## Task
Whatever appears in the records apart from pictures must be reproduced exactly.

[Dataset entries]
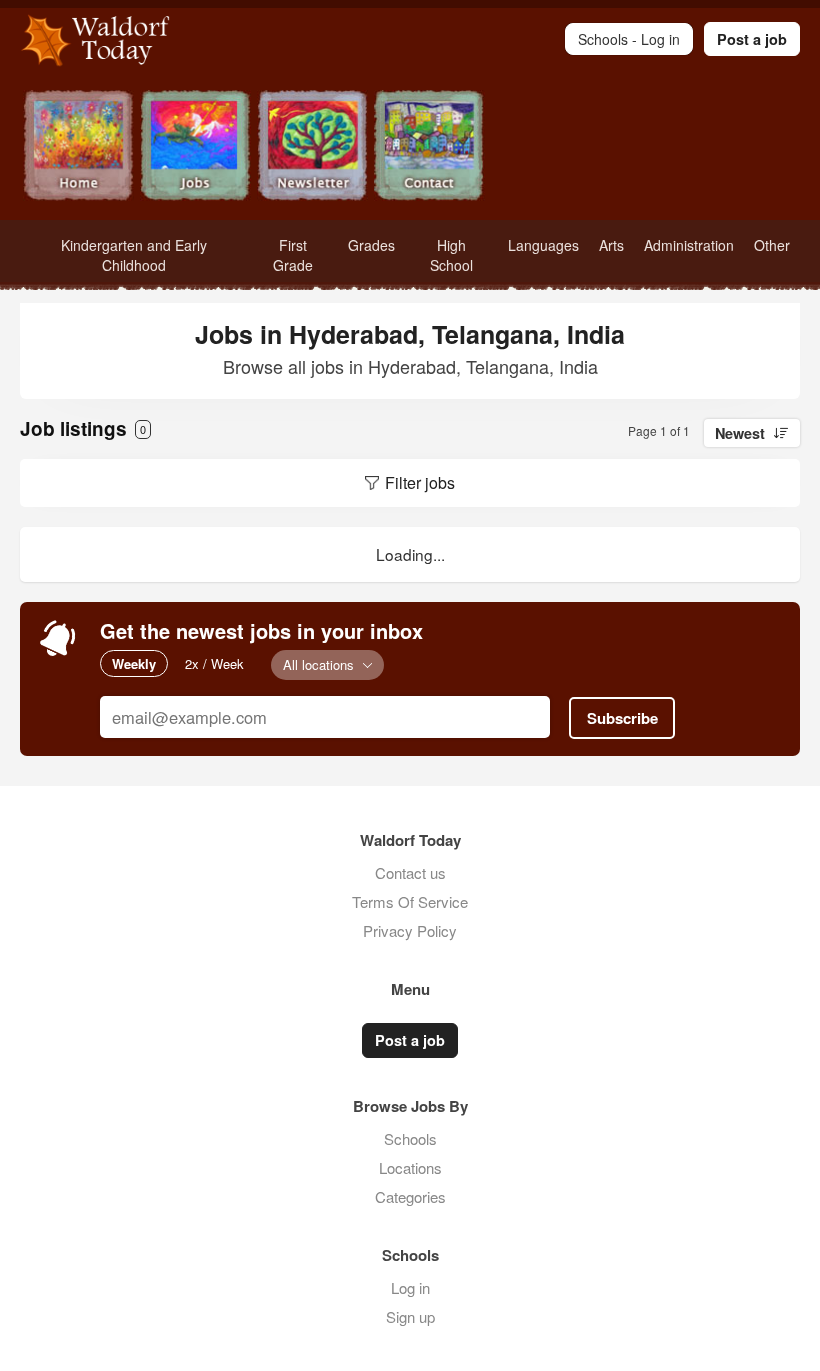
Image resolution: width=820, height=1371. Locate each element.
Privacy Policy (410, 930)
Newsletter (312, 147)
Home (78, 147)
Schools (410, 1138)
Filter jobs (420, 482)
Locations (410, 1167)
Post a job (752, 39)
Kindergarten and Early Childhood (134, 255)
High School (451, 255)
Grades (371, 245)
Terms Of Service (410, 901)
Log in (410, 1287)
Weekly (134, 663)
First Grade (293, 255)
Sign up (410, 1316)
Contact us (410, 872)
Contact (429, 147)
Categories (410, 1196)
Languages (543, 245)
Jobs (195, 147)
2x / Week (214, 663)
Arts (611, 245)
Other (772, 245)
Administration (689, 245)
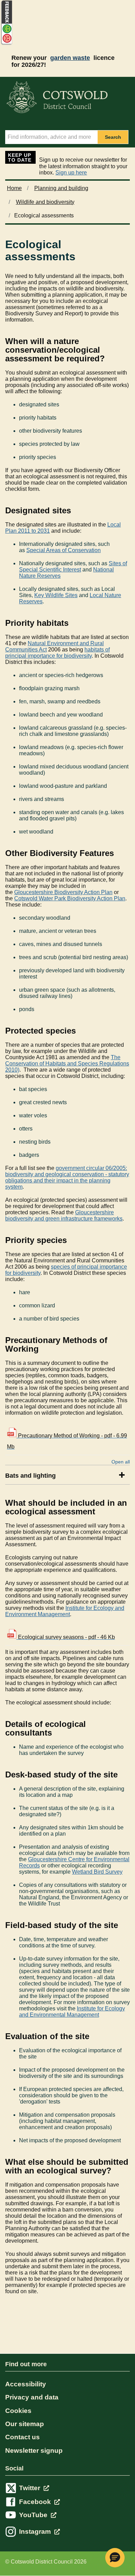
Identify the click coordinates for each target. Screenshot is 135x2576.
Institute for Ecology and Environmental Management (72, 2012)
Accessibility (25, 2384)
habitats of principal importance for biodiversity (57, 653)
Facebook (36, 2501)
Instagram (36, 2531)
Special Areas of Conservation (63, 550)
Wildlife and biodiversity (45, 202)
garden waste (70, 57)
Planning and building (61, 188)
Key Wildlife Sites (56, 595)
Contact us (22, 2437)
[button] (115, 2557)
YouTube (34, 2515)
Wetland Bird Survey (97, 1872)
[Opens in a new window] (6, 44)
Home (14, 188)
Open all (120, 1462)
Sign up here (71, 172)
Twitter (30, 2488)
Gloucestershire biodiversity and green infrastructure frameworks (64, 1215)
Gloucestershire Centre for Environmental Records (74, 1862)
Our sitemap (24, 2424)
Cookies (18, 2410)
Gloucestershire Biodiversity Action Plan (63, 892)
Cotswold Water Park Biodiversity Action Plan (69, 898)
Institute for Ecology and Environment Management (64, 1611)
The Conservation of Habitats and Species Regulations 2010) (67, 1063)
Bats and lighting (30, 1475)
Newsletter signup (34, 2450)
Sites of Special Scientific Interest (73, 566)
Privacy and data (31, 2397)
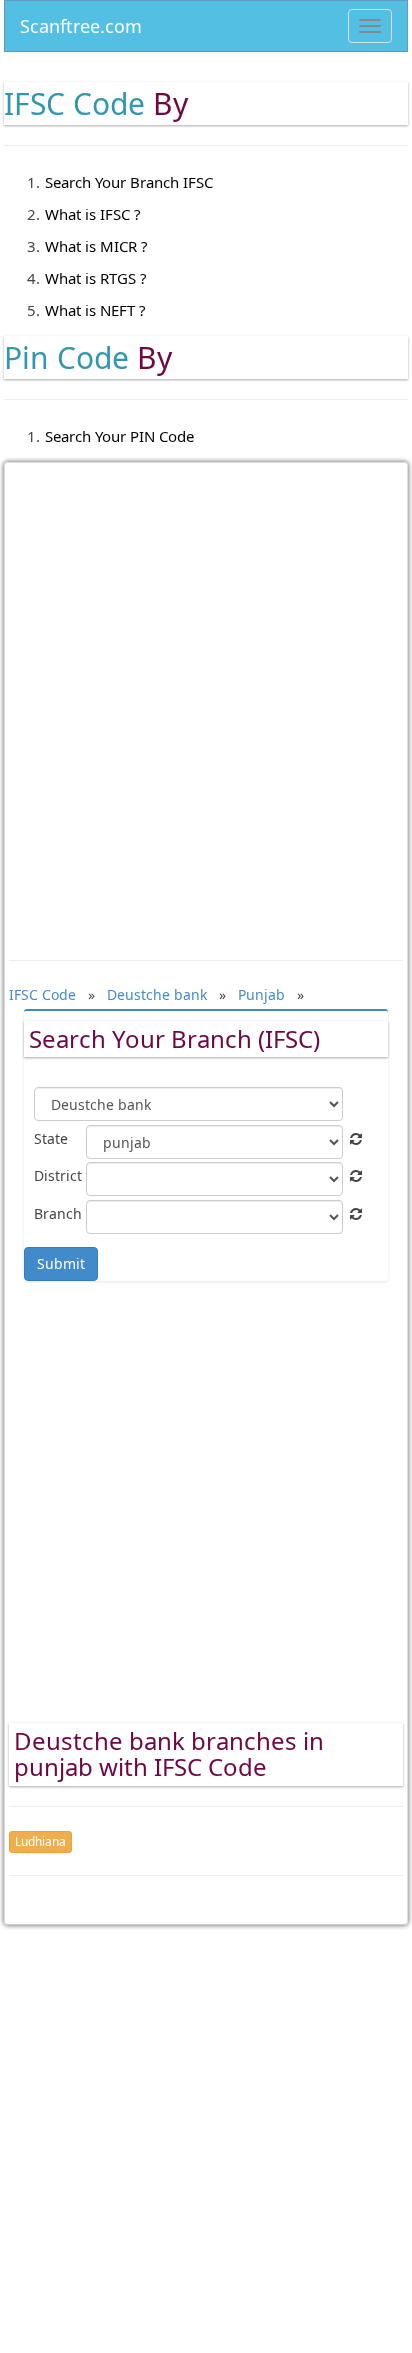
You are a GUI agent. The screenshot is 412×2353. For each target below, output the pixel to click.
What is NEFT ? (95, 310)
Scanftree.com (81, 22)
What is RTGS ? (96, 278)
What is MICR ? (96, 246)
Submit (61, 1263)
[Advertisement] (206, 697)
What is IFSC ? (93, 214)
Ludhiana (40, 1841)
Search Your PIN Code (119, 436)
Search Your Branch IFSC (129, 182)
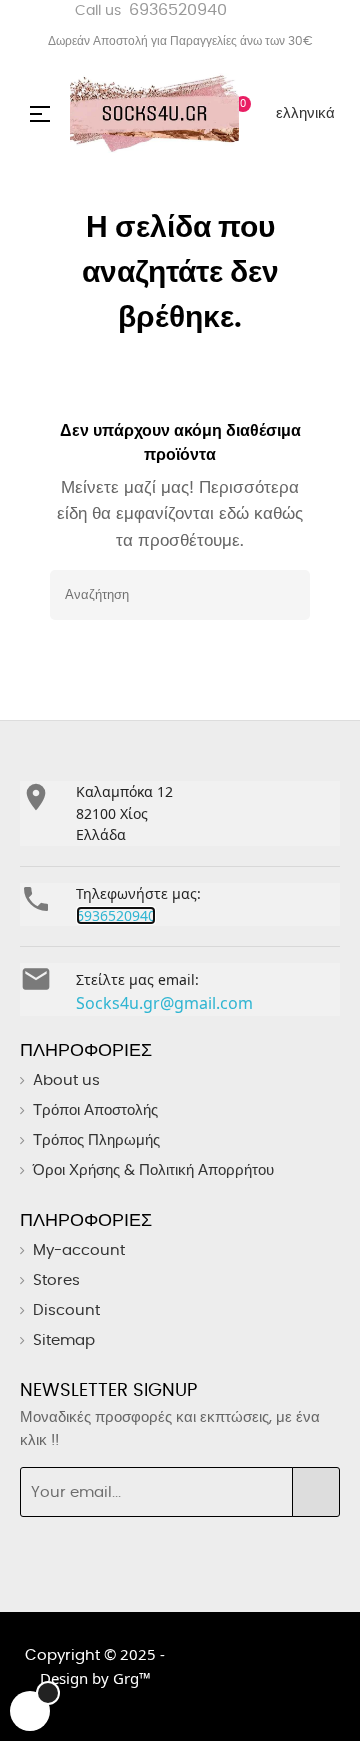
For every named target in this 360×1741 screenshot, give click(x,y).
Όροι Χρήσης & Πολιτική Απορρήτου (153, 1170)
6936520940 (178, 10)
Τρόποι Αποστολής (95, 1110)
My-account (79, 1250)
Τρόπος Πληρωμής (96, 1140)
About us (66, 1080)
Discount (66, 1310)
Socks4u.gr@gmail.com (164, 1003)
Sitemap (64, 1340)
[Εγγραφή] (316, 1492)
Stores (56, 1280)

## Task solution
Image resolution: width=820, height=1371. Locate each element.
Privacy Policy (410, 930)
Newsletter (312, 147)
Home (78, 147)
Schools (410, 1138)
Filter jobs (420, 482)
Locations (410, 1167)
Post a job (752, 39)
Kindergarten and Early Childhood (134, 255)
High School (451, 255)
Grades (371, 245)
Terms Of Service (410, 901)
Log in (410, 1287)
Weekly (134, 663)
First Grade (293, 255)
Sign up (410, 1316)
Contact us (410, 872)
Contact (429, 147)
Categories (410, 1196)
Languages (543, 245)
Jobs (195, 147)
2x / Week (214, 663)
Arts (611, 245)
Other (772, 245)
Administration (689, 245)
Identify the click coordinates for each target. Screenshot is 135x2576.
Institute for Ecology and Environmental Management (72, 2012)
Accessibility (25, 2384)
habitats of principal importance for biodiversity (57, 653)
Facebook (36, 2501)
Instagram (36, 2531)
Special Areas of Conservation (63, 550)
Wildlife and biodiversity (45, 202)
garden waste (70, 57)
Planning and building (61, 188)
Key Wildlife Sites (56, 595)
Contact us (22, 2437)
[button] (115, 2557)
YouTube (34, 2515)
Wetland Bird Survey (97, 1872)
[Opens in a new window] (6, 44)
Home (14, 188)
Open all (120, 1462)
Sign up here (71, 172)
Twitter (30, 2488)
Gloucestershire biodiversity and green infrastructure frameworks (64, 1215)
Gloucestershire Centre for Environmental Records (74, 1862)
Our sitemap (24, 2424)
Cookies (18, 2410)
Gloucestershire Biodiversity Action Plan (63, 892)
Cotswold Water Park Biodiversity Action Plan (69, 898)
Institute for Ecology and Environment Management (64, 1611)
The Conservation of Habitats and Species Regulations 2010) (67, 1063)
Bats and lighting (30, 1475)
Newsletter signup (34, 2450)
Sites of Special Scientific Interest (73, 566)
Privacy and data (31, 2397)
You are a GUI agent. The screenshot is 412×2353. For each target below, output the pixel to click.
What is NEFT ? (95, 310)
Scanftree.com (81, 22)
What is RTGS ? (96, 278)
What is MICR ? (96, 246)
Submit (61, 1263)
[Advertisement] (206, 697)
What is IFSC ? (93, 214)
Ludhiana (40, 1841)
Search Your PIN Code (119, 436)
Search Your Branch IFSC (129, 182)
For every named target in this 360×1741 screenshot, give click(x,y).
Όροι Χρήσης & Πολιτική Απορρήτου (153, 1170)
6936520940 (178, 10)
Τρόποι Αποστολής (95, 1110)
My-account (79, 1250)
Τρόπος Πληρωμής (96, 1140)
About us (66, 1080)
Discount (66, 1310)
Socks4u.gr@gmail.com (164, 1003)
Sitemap (64, 1340)
[Εγγραφή] (316, 1492)
Stores (56, 1280)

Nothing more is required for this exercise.